The Ainos of Yezo naturally claim our attention first, because it is believed that they were the aboriginal people of Japan proper, and were afterwards displaced by the Japanese,—a displacement similar to that of our North American savages by the English colonists. Whether the Ainos are autochthonous or not, will not be discussed here. That they are a savage race, without written language,—a race which formerly occupied the northern part of the main island of Japan, and were gradually forced back to Yezo, where they still live in scattered communities,—are facts which are unquestionable. How far the Aino house to-day represents the ancient Aino house, and how [pg 337] many features of the Japanese house are engrafted upon it, are points difficult to determine.
The Ainos that I saw in the Ishikari valley, on the west coast of Yezo, and from Shiraoi south on the east coast, all spoke Japanese, ate out of lacquer bowls, used chop-sticks, smoked small pipes, drank sake, and within their huts possessed lacquer boxes and other conveniences in which to stow away their clothing, which had probably been given them in past times by the Japanese, and which were heirlooms. On the other hand, they retained their own language, their long, narrow dug-out; used the small bow, the poisoned arrow, and had an arrow-release of their own; adhered to their ancestral forms of worship and their peculiar methods of design, and were quite as persistent in clinging to many of their customs as are our own Western tribes of Indians. That they are susceptible to change is seen in the presence of a young Aino at the normal school in Tokio, from whom I derived some interesting facts concerning archery.
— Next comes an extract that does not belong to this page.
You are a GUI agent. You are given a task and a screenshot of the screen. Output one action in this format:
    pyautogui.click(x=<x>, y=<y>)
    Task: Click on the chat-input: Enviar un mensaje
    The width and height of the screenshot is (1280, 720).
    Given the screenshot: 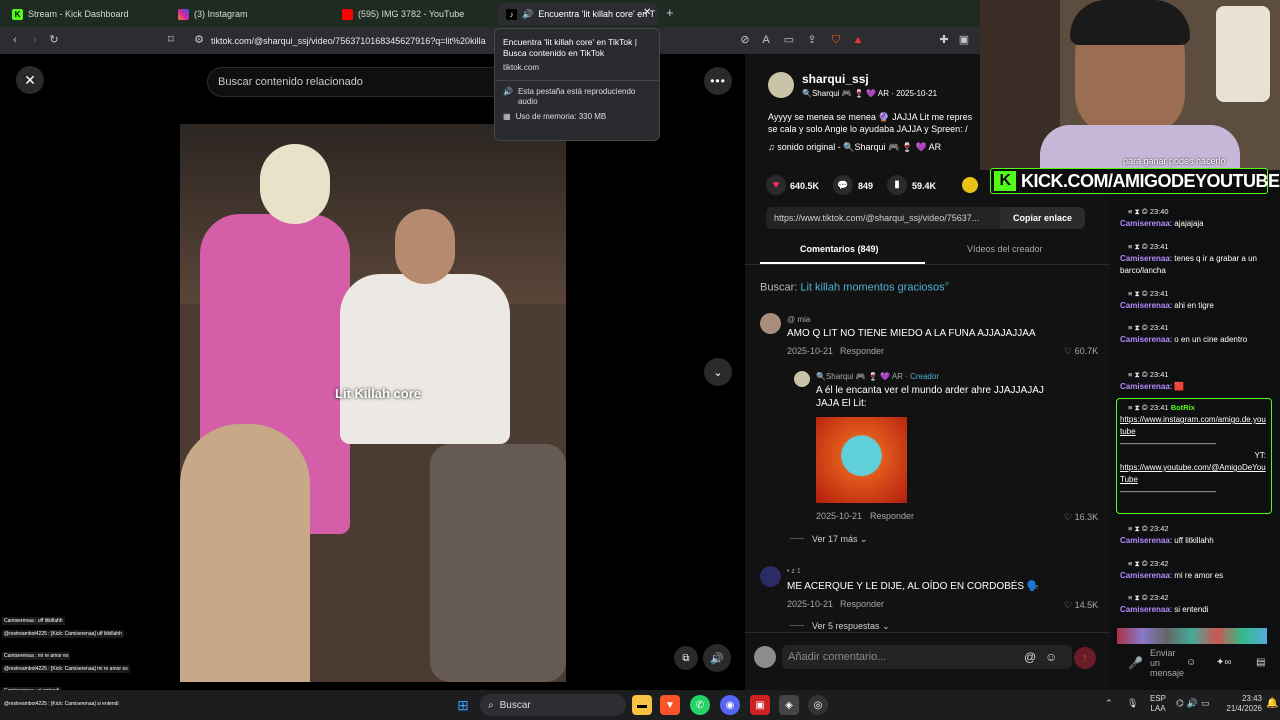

Fig. 306.—Aino house, Yezo.
Briefly, the Aino house, as I saw it, consists of a rude frame-work of timber supporting a thatched roof; the walls being [pg 338] made up of reeds and rush interwoven with stiffer cross-pieces. Within, there is a single room the dimensions of the house. In most houses there is an L, in which is the doorway, which may in some cases be covered with a rude porch. The thatched roof is well made and quite picturesque, differing somewhat in form from any thatched roof among the Japanese,—though in Yamato, as already mentioned, I saw features in the slope of the roof quite similar to those shown in some of the Aino roofs.
Fig. 307.—Aino house, Yezo.
Entering the house by the low door, one comes into a room so dark that it is with difficulty one can see anything. The inmates light rolls of birch-bark that one may be enabled to see the interior; but every appearance of neatness and picturesqueness which the hut presented from without vanishes when one gets inside. Beneath one's feet is a hard, damp, earth floor; directly above are the blackened and soot-covered rafters. Poles supported horizontally from these rafters are equally greasy and blackened, and pervading the darkness is a dirty and strong fishy odor. In the middle of the floor, and occupying considerable space, is a square area,—the fireplace. On its two sides mats are spread. A pot hangs over the smoke, for there appears to [pg 339] be but little fire; and at one side is a large bowl containing the remains of the last meal, consisting apparently of fish-bones,—large sickly-looking bones, the sight of which instantly vitiates one's appetite. The smoke, rebuffed at the only opening save the door,—a small square opening close under the low eaves,—struggles to escape through a small opening in the angle of the roof. On one side of the room is a slightly raised floor of boards, upon which are mats, lacquer-boxes, bundles of nets, and a miscellaneous assortment of objects. Hanging from the rafters and poles are bows, quivers of arrows, Japanese daggers mounted on curious wooden tablets inlaid with lead, slices of fish and skates' heads in various stages, not of decomposition, as the odors would seem to imply, but of smoke preservation. Dirt everywhere, and fleas. And in the midst of the darkness, smoke, and squalor are the inmates,—quiet, demure, and gentle to the last degree. Figs. 306 and 307 give an idea of the appearance of two Aino houses of the better kind, but perhaps cannot be taken as a type of the Aino house farther north on the island.